Whatever is proper, what is just, whatever we deserve is NOT what God gives to us, but instead gives what is improper, unjust and undeserved- he gives us his mercy.

This mercy, once accepted, changes us, makes us different, gives us a new way of life and relating to others in which we manifest to others the mercy that we have received from God in Christ.

When we become living revelations of the mercy of God in Christ to others we manifest ourselves in fidelity to the mercy of God that we have been so privileged to receive!

In his Gospel, the Lord Jesus makes reference to a strange event that is described in the 21st chapter of the Old Testament Book of Numbers. The Book of Numbers describes the trails of the Israelites as they made their way to their ancestral lands after a long journey from slavery in Egypt.

The 21st chapter describes a terrifying situation in which the people are afflicted by poisonous serpents and many of the Israelites begin to sicken and die from the bites of these venomous snakes.

In response, Moses pleads with God, who instructs the prophet to create a bronze serpent, mount it on a pole and those who encounter this frightening sculpture are healed.

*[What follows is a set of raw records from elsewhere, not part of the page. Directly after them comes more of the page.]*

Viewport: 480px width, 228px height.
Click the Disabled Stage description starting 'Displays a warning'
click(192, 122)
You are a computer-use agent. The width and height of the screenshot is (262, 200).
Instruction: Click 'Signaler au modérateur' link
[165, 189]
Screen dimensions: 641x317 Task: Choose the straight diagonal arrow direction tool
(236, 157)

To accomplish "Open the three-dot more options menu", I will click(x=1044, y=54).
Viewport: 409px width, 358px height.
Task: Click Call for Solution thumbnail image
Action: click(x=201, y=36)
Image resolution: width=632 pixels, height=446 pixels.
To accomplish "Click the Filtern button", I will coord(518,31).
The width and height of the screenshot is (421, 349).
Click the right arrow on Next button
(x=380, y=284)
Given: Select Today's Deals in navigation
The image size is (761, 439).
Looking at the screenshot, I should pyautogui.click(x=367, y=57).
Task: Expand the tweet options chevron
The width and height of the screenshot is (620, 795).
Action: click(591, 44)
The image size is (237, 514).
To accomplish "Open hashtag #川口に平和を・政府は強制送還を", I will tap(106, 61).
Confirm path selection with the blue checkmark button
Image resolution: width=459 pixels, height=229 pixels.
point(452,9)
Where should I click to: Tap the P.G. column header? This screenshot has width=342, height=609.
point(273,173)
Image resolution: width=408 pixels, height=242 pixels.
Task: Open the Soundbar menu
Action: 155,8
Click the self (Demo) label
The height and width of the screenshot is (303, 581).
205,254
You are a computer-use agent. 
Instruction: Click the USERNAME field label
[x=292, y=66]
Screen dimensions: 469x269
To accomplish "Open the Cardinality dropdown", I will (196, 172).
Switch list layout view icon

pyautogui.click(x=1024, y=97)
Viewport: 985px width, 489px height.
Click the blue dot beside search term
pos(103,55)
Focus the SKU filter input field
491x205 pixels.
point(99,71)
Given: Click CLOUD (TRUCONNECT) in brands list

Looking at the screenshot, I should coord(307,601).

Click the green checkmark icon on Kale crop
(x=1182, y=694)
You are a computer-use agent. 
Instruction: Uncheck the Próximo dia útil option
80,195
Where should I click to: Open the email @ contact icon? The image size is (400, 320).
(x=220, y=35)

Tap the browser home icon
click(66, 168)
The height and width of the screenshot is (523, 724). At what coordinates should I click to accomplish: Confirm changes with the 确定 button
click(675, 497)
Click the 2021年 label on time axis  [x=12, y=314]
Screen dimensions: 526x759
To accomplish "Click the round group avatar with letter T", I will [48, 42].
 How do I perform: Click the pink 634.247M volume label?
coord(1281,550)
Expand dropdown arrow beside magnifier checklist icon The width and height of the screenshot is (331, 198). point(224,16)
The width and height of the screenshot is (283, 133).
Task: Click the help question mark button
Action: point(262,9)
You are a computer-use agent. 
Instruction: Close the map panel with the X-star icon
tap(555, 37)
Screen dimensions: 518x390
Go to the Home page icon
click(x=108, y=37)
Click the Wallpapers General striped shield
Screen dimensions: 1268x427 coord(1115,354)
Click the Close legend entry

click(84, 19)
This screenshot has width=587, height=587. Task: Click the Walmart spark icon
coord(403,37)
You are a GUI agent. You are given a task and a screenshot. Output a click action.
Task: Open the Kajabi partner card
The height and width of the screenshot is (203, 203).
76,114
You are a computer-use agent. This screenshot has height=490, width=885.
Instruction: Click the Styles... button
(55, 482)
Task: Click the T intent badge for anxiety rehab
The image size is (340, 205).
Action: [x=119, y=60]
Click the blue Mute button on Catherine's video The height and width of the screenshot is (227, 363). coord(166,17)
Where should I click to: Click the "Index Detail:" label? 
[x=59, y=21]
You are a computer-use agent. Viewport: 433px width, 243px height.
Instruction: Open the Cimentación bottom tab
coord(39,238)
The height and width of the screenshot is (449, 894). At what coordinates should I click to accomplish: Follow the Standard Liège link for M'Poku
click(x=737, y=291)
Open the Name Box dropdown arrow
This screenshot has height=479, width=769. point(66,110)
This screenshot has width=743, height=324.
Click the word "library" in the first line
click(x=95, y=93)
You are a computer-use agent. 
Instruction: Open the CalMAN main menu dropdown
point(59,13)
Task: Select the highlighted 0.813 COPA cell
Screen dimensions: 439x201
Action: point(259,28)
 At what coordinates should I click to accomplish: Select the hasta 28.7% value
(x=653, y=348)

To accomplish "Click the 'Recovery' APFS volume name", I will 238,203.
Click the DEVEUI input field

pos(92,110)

Christ recalls this story in reference to what he will accomplish on the cross- raised up, like that image of the serpent on the pole, he will impart healing to a sin-sick world.

This is but one of several instances in the New Testament where Christ takes a passage or story from the Old Testament and uses it to help the Israelites understand who he is and what he is all about.

Who is the Lord Jesus? He is the revelation of God’s power to save us from the afflictions of our sins.

After explaining the meaning of the strange story from the Book of Numbers, Christ then illuminates the reason that he has revealed himself to the world- and that reason is as striking as it is strange.

God in Christ has come into this world to save the world.

What does this mean?

Salvation is a word that has significant theological meaning. For many, it is a word that indicates how we get into heaven after a life here on earth- and, of course, this is a legitimate way to understand salvation.

But salvation is not limited to our heavenly destiny. To experience salvation, is to experience healing. The root of the word salvation is “salus” which means to heal. Think of the word “salve” (which is very close to the word salvation)- Christ is the healing “salve” God applies to our sin-sick souls.

All of us are sin-sick, soul sick by what we have done and failed to do. We have been wronged and wronged others. There is so much in us that we just can’t set right. We need to forgive and be forgiven. We long for salvation, for healing.

Salvation or the healing of our sin-sick souls is not just an idea or feeling, but a Sacrament of the Church in which we encounter the healing word of Christ, a word of mercy applied to the hurts of our sin-sick souls.

This Sacrament is called the Sacrament of Reconciliation and it is given to the Church by Christ as a remedy for sin, a source of healing, and through it the healing salve of the mercy of God in Christ is applied, through the power of his word of forgiveness, to our wounded souls.

The Sacrament of Reconciliation necessitates a confession of sin, for how else can we receive the prescription from Christ, the Good Physician unless there is first a diagnosis? But the confession of sin is only a means to the true end of the Sacrament, which is to hear and receive the healing word of Christ.

In our confession we bring our pain-filled truths into Christ’s light, hoping and believing that he will give to us, what he promises to give- not what we deserve, but the mercy we need the most.

We avoid the doctors who care for our bodies at the peril of our health.

How much more perilous is it for the health of our souls to avoid Christ, the Good Physician?

How long has it been since your last confession?